This case highlights the importance of due diligence to ensure that you cover all grounds when acquiring a new trade mark.

A challenge to a Community trade mark (CTM) on the basis of bad faith can only be filed once the trade mark has been registered. This is established by Article 52 (1)(b) of the CTMR which says:

1. A Community trade mark shall be declared invalid on application to the Office or on the basis of a counterclaim in infringement proceedings:

(b) where the applicant was acting in bad faith when he filed the application for the trade mark.

Our readers will be aware that bad faith applications hinge on the facts of each case. In this case, the trade mark SIMCA was filed before the Community Trade Marks Office for “vehicles; apparatus for locomotion by land, air or water” in class 12. The trade mark was registered on 18 September 2008 for all these goods.
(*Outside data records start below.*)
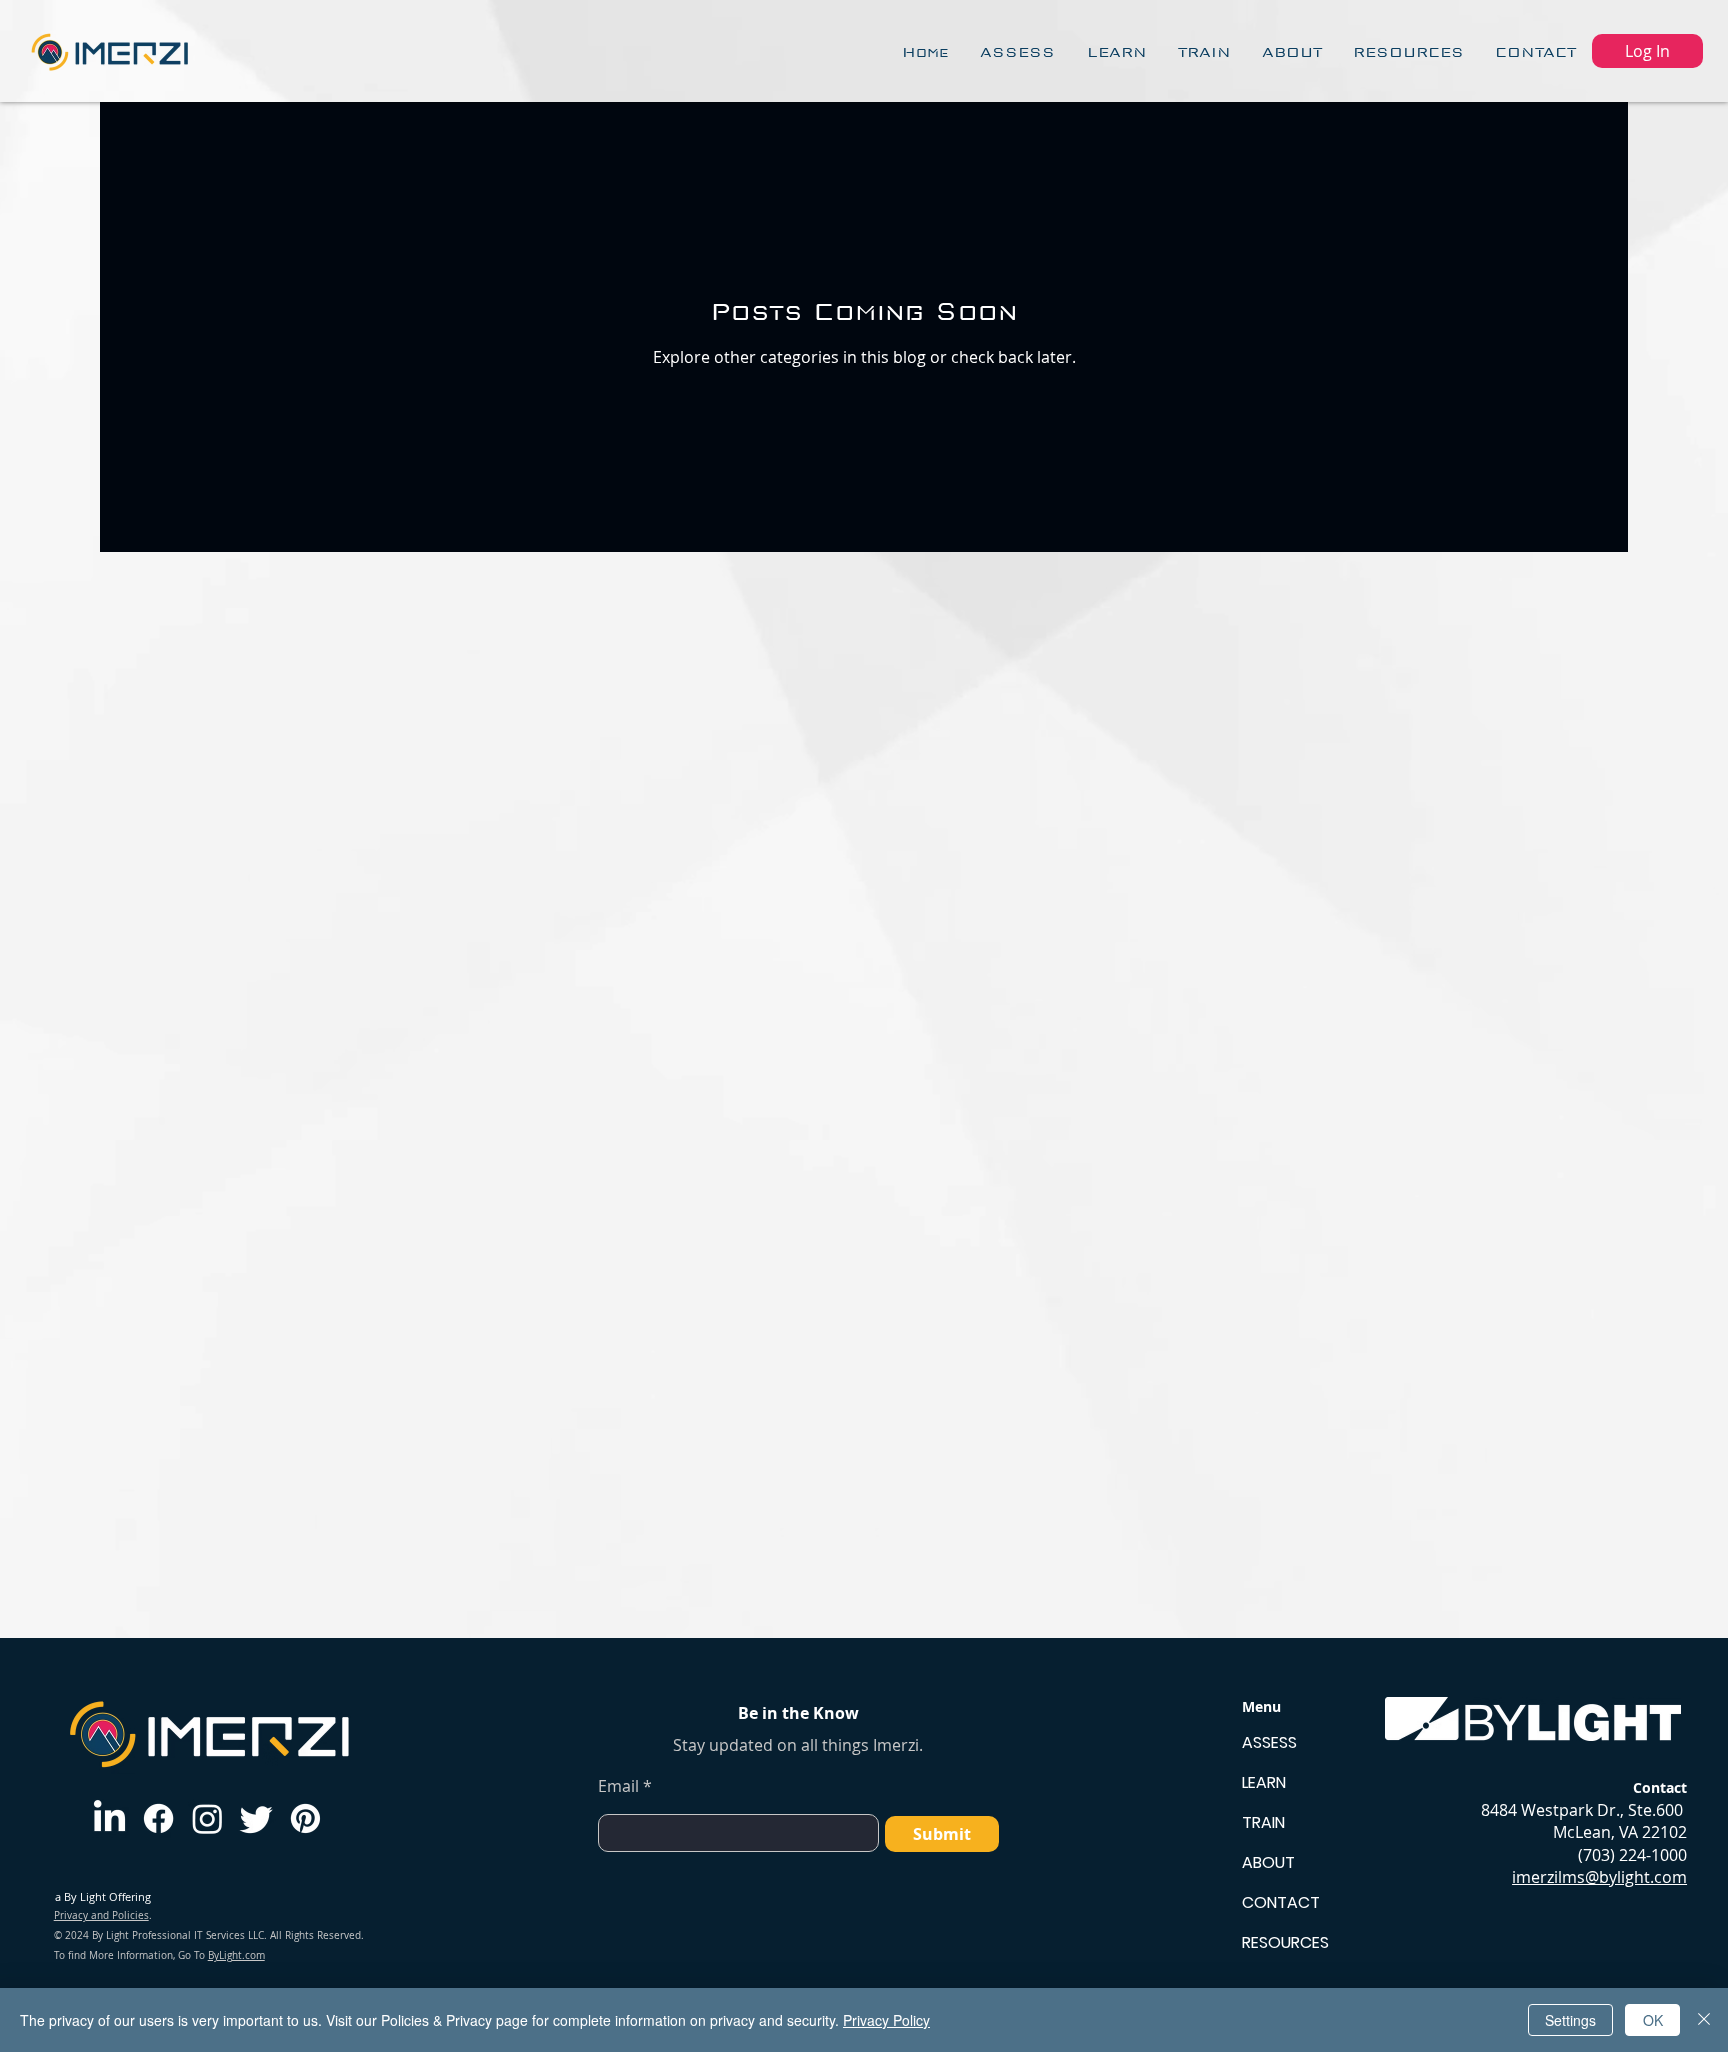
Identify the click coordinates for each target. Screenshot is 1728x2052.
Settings (1570, 2020)
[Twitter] (256, 1818)
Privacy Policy (886, 2020)
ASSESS (1269, 1742)
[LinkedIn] (109, 1818)
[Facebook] (158, 1818)
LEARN (1264, 1782)
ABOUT (1268, 1862)
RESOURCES (1285, 1942)
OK (1653, 2020)
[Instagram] (207, 1818)
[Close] (1704, 2020)
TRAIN (1263, 1822)
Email (618, 1786)
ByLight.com (236, 1955)
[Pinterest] (305, 1818)
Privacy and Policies (101, 1915)
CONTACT (1281, 1902)
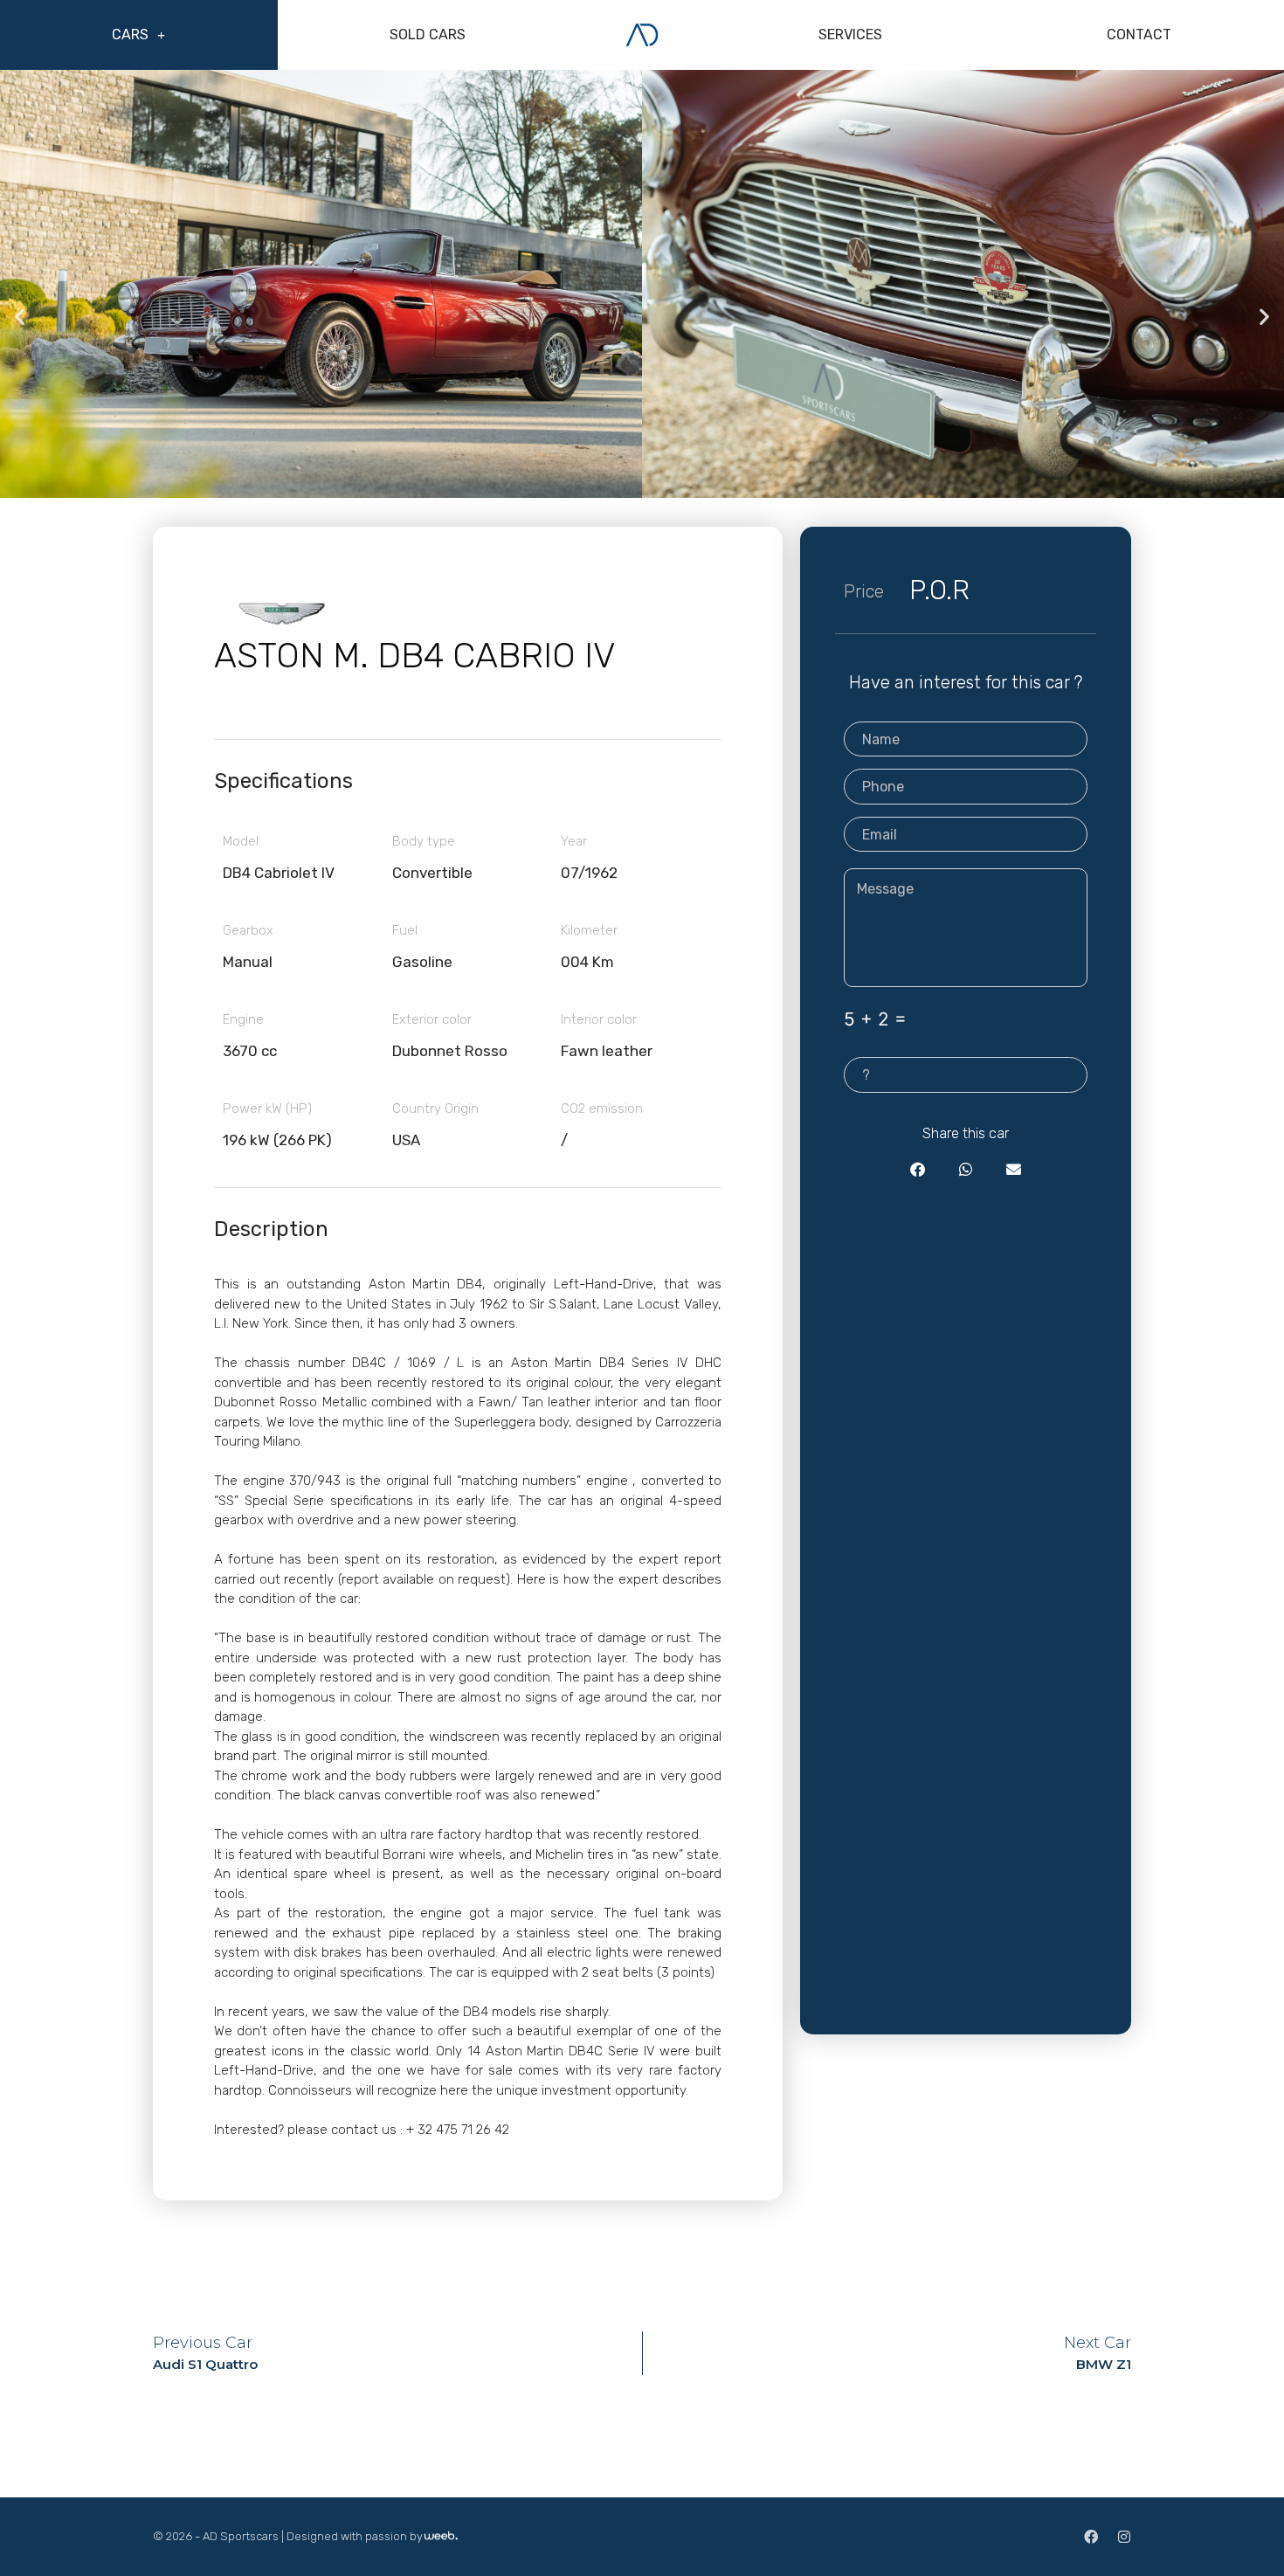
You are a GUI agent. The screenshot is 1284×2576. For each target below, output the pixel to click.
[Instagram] (1124, 2537)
On 29 September 2008, GIE PSA Peugeot Citroën filed an invalidation action on the grounds that the registered proprietor acted in bad faith. On 29 May 2011, Simca Europe Ltd was entered as the new proprietor of the registered trade mark, having acquired the trade mark from the original registered proprietor and applicant. In support of bad faith, GIE PSA Peugeot Citroën claimed that at the time the trade mark had been filed, the original proprietor had acted in bad faith. They included the following allegations in their application:

  • The sole objective in making the application was to prevent use of SIMCA in order to market the goods covered by the new registration.
  • The original applicant had knowledge of their earlier rights in SIMCA (including German, Spanish, Austrian and Benelux registrations) for, amongst other things, “motor vehicles”.
  • Even though the marks were not used in recent years, their rights were maintained.
  • SIMCA was a “known” motor vehicle which was created as early as 1934 and with an earlier priority date of 1935. GIE PSA Peugeot Citroën had themselves acquired the trade mark in 1978.
  • Use of the trade mark SIMCA had been worldwide including the European Union.
  • The original applicant had been approached twice to surrender the trade mark and subsequently it was claimed that the original applicant had “blackmailed” GIE PSA Peugeot Citroën for financial compensation.
  • The parties had a contractual relationship which ended shortly before the Community trade mark was filed.


The Board of Appeal and General Court found in favour of GIE PSA Peugeot Citroën. They held, overall, that account must be taken of the original trade mark. The original applicant had knowledge of the earlier trade mark(s) and was aware of its reputation. Moreover, the original applicant had admitted carrying out searches on the Internet and via OHIM’s online database to see whether the trade mark was still registered. It was considered that the Board of Appeal was entitled to infer that the application was an attempt to “free ride” on the reputation already gained in this trade mark and to take advantage of that reputation.


This case demonstrates the potential vulnerability of trade marks which have a bad faith element at the time of filing. The consequences of such a bad faith element can be passed on to the new proprietor. In fact, in this case, the Board of Appeal said that the new proprietor “had to accept direct liability for the conduct” of the original proprietor and the trade mark was successfully invalidated.


We would recommend that care is taken when acquiring existing registered rights. A thorough due diligence exercise should include (amongst other issues) looking into the original adoption of the trade mark itself.